TASK OBJECTIVE:
Please restate all of the records word for word, setting the pictures aside.

SOURCE MATERIAL:
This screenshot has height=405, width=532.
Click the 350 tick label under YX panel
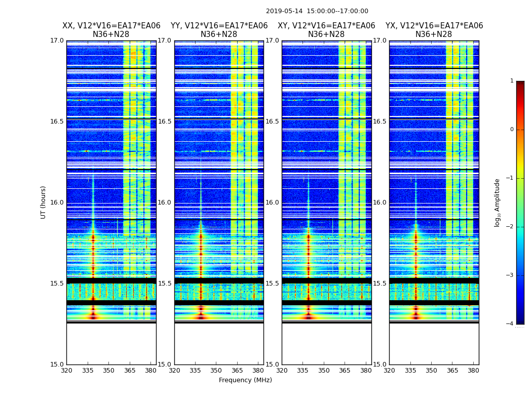pyautogui.click(x=431, y=371)
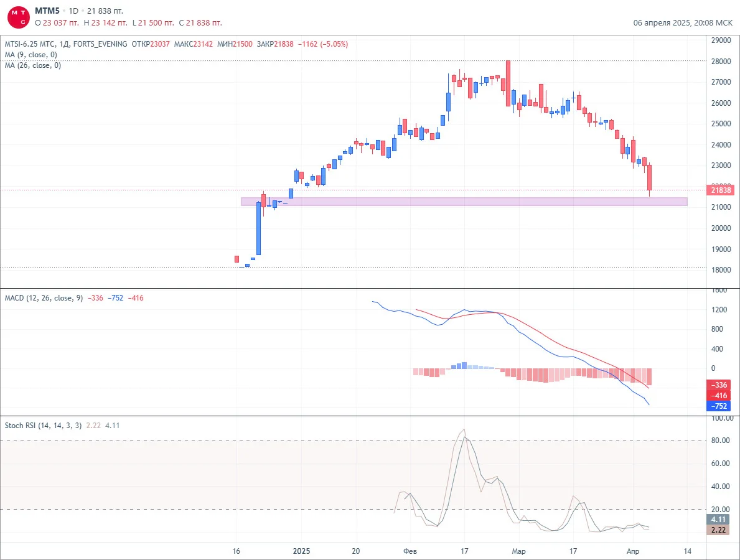Click the MTS red circle logo icon
This screenshot has height=560, width=740.
point(19,17)

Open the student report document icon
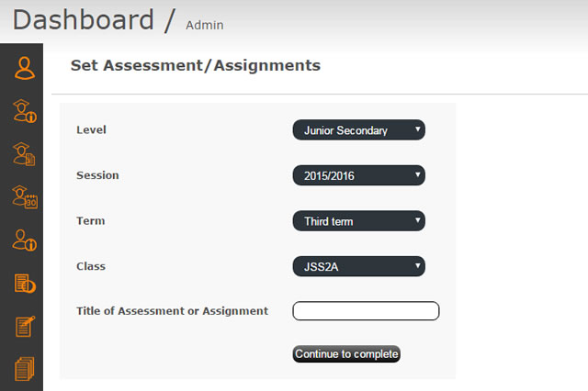(24, 154)
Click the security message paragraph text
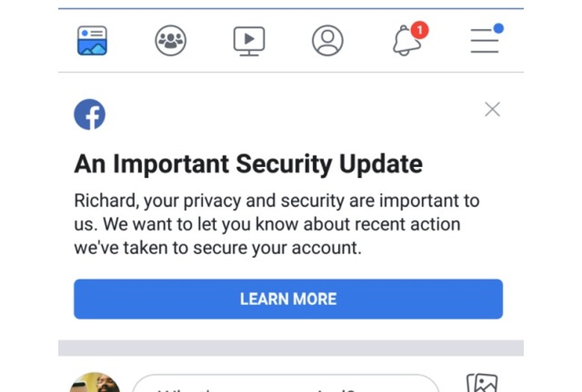Viewport: 582px width, 392px height. point(277,224)
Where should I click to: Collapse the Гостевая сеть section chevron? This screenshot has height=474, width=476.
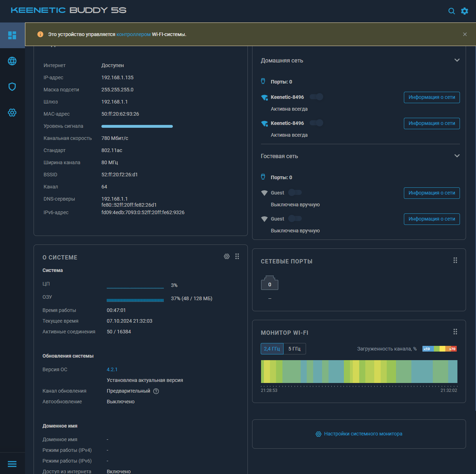pyautogui.click(x=457, y=156)
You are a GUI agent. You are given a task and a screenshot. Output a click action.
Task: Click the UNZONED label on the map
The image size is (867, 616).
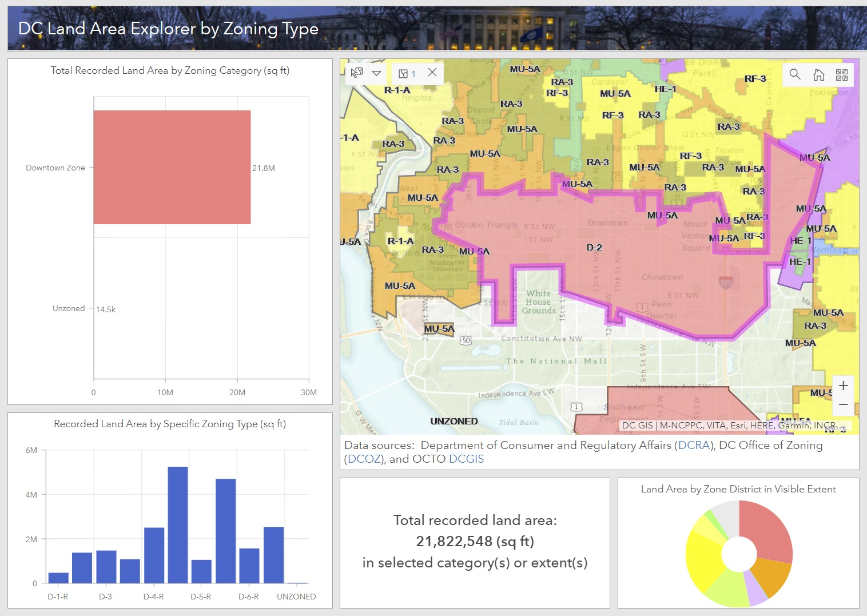click(454, 422)
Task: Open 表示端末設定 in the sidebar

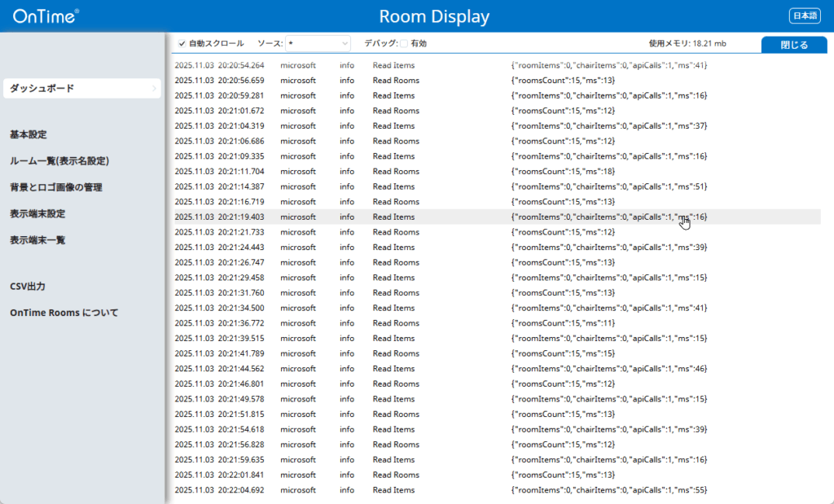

YOUR SOLUTION:
This screenshot has height=405, width=532.
Click the 350 tick label under YX panel
pyautogui.click(x=431, y=371)
Click the MTS red circle logo icon
This screenshot has height=560, width=740.
point(19,17)

Open the student report document icon
(24, 154)
Click the security message paragraph text
Viewport: 582px width, 392px height. point(277,224)
Where should I click to: Collapse the Гостевая сеть section chevron? This screenshot has height=474, width=476.
pyautogui.click(x=457, y=156)
You are a GUI agent. You are given a task and a screenshot. Output a click action.
Task: Click the UNZONED label on the map
The image size is (867, 616).
click(454, 422)
Task: Open 表示端末設定 in the sidebar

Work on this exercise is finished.